Our new mission is to build a high performing ASX micro cap investment portfolio and share our research, analysis and investment strategy with our readers.

Click Here to View Latest Articles

Perhaps reflecting the unpredictable political and economic environment that has emerged since Inauguration Day, the Fed Reserve has kept rates on hold despite providing a raft of reasons why recent data would support a rate rise.

These included a continued strengthening in the labor market, expansion in economic activity, increased job gains, low unemployment, moderate rises in household spending and improved consumer and business sentiment.

Having previously flagged up to 4 rate rises in 2017, the Fed will now have to wait until March to reassess the situation.

In the wake of this news the Dow flatlined to finish at 19,890 points while the NASDAQ posted a gain of 0.5% to close at 5642 points after strong performances from Apple Inc and Facebook.

The FTSE 100 was relatively unmoved, with all the money flowing into the betting shops as punters wagered heavily on the prospect of President Trump being impeached, not making it through the first year or not going full-term, along with a wide range of other scenarios. Not visiting the UK has been the big shortner.

While markets in mainland Europe rallied with the DAX and the Paris CAC 40 both up approximately 1%. One of the big news stories in Germany was a lift in earnings guidance by Siemens, resulting in its shares rallying approximately 5%.

On the commodities front, oil rallied 1.4% while gold was relatively flat. Iron ore was also unmoved, hovering in the vicinity of US$83 per tonne.

Base metals were mixed with zinc once again inching up to the US$1.30 per pound mark, while copper retraced slightly after spiking to US$2.71 per pound in the previous session.
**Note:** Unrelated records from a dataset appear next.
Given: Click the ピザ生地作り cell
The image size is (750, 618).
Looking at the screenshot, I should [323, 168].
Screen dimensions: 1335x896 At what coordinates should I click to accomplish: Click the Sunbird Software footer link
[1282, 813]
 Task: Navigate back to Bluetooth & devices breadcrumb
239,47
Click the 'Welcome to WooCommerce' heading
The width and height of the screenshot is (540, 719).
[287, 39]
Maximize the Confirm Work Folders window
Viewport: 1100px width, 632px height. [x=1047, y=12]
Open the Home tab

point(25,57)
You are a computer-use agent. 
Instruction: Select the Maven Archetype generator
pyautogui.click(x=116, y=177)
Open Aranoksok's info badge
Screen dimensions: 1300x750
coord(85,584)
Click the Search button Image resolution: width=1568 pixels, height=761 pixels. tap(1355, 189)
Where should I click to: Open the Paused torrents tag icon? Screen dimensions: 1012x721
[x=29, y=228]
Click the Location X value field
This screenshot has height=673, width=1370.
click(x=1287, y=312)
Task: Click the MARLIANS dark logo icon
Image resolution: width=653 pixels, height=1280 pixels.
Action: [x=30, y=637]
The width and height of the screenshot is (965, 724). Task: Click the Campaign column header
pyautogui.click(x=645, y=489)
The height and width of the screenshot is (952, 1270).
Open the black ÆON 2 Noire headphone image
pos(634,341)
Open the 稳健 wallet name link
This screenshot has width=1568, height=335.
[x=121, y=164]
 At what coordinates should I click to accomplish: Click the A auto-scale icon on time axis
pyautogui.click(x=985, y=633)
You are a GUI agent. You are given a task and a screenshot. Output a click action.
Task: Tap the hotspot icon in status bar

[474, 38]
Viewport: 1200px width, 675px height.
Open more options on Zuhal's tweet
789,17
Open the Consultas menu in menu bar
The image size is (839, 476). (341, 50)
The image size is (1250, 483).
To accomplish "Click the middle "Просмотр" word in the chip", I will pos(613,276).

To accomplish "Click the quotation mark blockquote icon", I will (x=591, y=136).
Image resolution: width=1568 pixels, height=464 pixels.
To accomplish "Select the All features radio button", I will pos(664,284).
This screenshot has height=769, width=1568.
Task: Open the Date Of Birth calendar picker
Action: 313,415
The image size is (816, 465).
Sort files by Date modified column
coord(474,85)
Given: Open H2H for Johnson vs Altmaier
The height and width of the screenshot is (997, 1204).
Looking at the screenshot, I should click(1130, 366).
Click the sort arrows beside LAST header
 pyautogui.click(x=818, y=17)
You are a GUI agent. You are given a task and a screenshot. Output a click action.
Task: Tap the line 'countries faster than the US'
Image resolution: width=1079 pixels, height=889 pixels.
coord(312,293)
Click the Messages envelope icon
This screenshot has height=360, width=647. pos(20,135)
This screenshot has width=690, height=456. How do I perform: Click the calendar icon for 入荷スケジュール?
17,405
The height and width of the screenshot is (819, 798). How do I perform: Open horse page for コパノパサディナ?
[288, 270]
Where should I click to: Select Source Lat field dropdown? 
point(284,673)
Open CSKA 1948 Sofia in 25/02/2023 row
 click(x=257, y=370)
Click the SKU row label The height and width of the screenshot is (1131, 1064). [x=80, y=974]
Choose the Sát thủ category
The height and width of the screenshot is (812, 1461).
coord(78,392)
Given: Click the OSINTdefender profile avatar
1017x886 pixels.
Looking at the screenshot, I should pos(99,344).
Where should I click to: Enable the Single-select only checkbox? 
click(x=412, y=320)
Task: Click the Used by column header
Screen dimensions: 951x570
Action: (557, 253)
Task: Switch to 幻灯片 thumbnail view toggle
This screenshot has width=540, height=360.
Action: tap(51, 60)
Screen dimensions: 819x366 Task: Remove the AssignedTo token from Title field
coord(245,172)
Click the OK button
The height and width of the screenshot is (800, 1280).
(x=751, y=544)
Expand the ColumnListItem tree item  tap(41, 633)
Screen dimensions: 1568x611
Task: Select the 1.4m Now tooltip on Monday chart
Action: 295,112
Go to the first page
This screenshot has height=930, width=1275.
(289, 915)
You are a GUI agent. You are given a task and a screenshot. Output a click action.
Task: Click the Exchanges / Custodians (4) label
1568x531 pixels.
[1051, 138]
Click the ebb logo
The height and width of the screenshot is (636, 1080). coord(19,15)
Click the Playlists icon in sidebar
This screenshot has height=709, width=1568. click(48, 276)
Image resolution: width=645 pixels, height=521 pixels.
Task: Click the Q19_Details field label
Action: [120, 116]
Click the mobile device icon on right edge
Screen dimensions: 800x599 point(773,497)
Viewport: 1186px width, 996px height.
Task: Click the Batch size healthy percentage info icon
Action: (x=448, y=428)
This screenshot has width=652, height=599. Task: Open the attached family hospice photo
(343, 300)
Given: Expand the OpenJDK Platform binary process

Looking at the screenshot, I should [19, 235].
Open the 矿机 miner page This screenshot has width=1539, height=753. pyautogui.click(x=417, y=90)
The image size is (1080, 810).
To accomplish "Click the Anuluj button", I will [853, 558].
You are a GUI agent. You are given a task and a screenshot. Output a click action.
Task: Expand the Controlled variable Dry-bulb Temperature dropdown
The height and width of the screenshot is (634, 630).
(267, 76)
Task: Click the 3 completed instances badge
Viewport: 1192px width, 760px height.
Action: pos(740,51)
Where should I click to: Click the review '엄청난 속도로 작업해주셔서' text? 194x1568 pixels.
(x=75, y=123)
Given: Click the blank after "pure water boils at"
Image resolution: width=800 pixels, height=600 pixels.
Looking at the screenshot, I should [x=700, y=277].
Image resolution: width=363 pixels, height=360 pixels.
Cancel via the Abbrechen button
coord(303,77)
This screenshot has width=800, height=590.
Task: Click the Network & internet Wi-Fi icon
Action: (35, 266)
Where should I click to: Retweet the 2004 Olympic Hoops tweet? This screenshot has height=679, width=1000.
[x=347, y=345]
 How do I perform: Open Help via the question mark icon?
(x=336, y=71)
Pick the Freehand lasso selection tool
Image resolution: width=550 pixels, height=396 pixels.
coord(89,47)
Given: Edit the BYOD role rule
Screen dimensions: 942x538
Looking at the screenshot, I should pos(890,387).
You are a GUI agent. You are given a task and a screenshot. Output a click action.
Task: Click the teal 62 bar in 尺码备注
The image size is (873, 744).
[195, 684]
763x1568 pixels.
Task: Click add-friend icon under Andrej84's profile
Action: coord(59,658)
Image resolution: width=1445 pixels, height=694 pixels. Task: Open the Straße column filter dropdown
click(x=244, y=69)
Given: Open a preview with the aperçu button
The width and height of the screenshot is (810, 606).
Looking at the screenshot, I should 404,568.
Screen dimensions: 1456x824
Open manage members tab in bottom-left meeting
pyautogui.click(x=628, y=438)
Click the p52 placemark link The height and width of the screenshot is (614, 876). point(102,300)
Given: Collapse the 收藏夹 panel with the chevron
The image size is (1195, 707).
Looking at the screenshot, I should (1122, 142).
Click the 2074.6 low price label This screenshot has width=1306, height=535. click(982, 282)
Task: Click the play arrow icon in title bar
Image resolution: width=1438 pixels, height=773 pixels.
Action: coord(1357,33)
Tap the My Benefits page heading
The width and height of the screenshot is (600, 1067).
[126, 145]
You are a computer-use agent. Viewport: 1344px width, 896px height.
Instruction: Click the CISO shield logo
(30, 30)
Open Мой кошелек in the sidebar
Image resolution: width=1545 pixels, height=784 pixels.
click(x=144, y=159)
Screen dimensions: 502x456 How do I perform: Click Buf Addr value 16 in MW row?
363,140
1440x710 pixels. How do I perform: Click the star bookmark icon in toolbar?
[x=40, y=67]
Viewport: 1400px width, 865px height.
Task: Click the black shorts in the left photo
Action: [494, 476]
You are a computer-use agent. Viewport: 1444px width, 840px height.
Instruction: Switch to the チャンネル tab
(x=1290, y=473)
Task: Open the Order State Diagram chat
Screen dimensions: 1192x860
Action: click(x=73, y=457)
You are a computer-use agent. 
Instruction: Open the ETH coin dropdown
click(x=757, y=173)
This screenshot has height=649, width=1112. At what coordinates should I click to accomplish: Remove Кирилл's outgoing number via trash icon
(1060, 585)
Nickel was the best performing base metal, rallying more than 3% to finish at US$4.62 per pound.

Lead was down approximately 1.5%, but remains above US$1.05 per pound.

The Australian dollar was fetching US$0.758 as US markets drew to a close.

It should be noted that broker projections and price targets are only estimates and may not be met. Also, historical data in terms of earnings performance and/or share trading patterns should not be used as the basis for an investment as they may or may not be replicated. Those considering this stock should seek independent financial advice.

General Information Only

S3 Consortium Pty Ltd (S3, ‘we’, ‘us’, ‘our’) (CAR No. 433913) is a corporate authorised representative of LeMessurier Securities Pty Ltd (AFSL No. 296877). The information contained in this article is general information and is for informational purposes only. Any advice is general advice only. Any advice contained in this article does not constitute personal advice and S3 has not taken into consideration your personal objectives, financial situation or needs. Please seek your own independent professional advice before making any financial investment decision. Those persons acting upon information contained in this article do so entirely at their own risk.

Conflicts of Interest Notice

S3 and its associated entities may hold investments in companies featured in its articles, including through being paid in the securities of the companies we provide commentary on. We disclose the securities held in relation to a particular company that we provide commentary on. Refer to our Disclosure Policy for information on our self-imposed trading blackouts, hold conditions and de-risking (sell conditions) which seek to mitigate against any potential conflicts of interest.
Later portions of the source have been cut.